SUNDAY WITH ELGAR'S LUX AETERNA (Nimrod)

 

“It is cruel, you know, that music should be so beautiful. It has the beauty of loneliness of pain: of strength and freedom. The beauty of disappointment and never-satisfied love. The cruel beauty of nature and everlasting beauty of monotony.” - Benjamin Britten

 

2 comments:

Bluebullamerica said...

Stunningly beautiful. I love how their voices seamlessly meld together to form this ethereal masterpiece. Love it. It tugs on the soul and, even for an old non-believer like me, makes me think of a Heaven.

Mike said...

Beautiful music. No wonder people fall asleep in church.
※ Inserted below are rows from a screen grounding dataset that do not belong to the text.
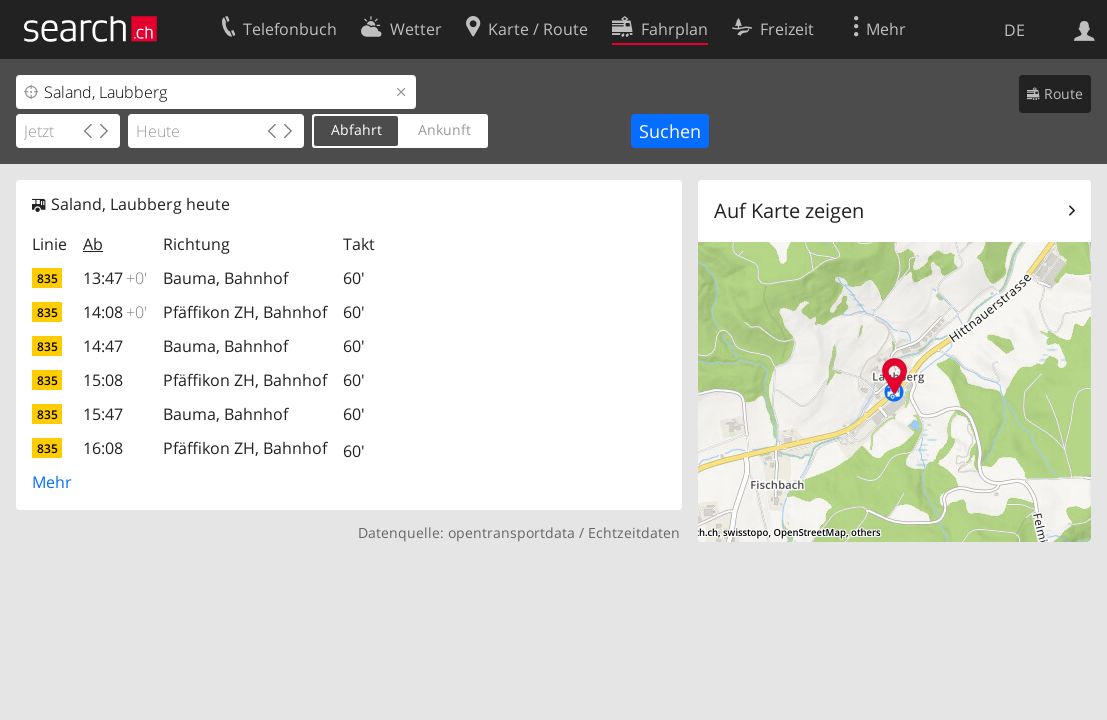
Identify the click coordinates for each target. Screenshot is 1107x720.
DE (1014, 30)
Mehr (52, 482)
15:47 (103, 414)
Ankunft (444, 129)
Now, today I have been looking up stuff on google like crazy! Nimrod. I learned more about Nimrod than I ever wanted to know. Wikipedia has a long article on Nimrod. But I remember Nimrod as an insult from when I was a kid. And there it was. At the bottom of the looong Wikipedia article.
"In modern North American English, the term is often used sarcastically to mean a dimwitted or a stupid person, a usage first recorded in 1932 and popularized by the Looney Tunes cartoon characters Bugs Bunny and Daffy Duck, who both sarcastically refer to the hunter Elmer Fudd as "nimrod", as an ironic connection between "mighty hunter" and "poor little Nimrod", i.e. Fudd. The nickname 'Nimrod', was used mockingly in 1914 by Robert Tressell in 'The Ragged Trousered Philanthropists'. The sarcastic moniker was used towards the foreman (named Hunter), of a gang of workmen; a play on his surname and as an ironic reference to his so-called religious beliefs and sense of self-importance."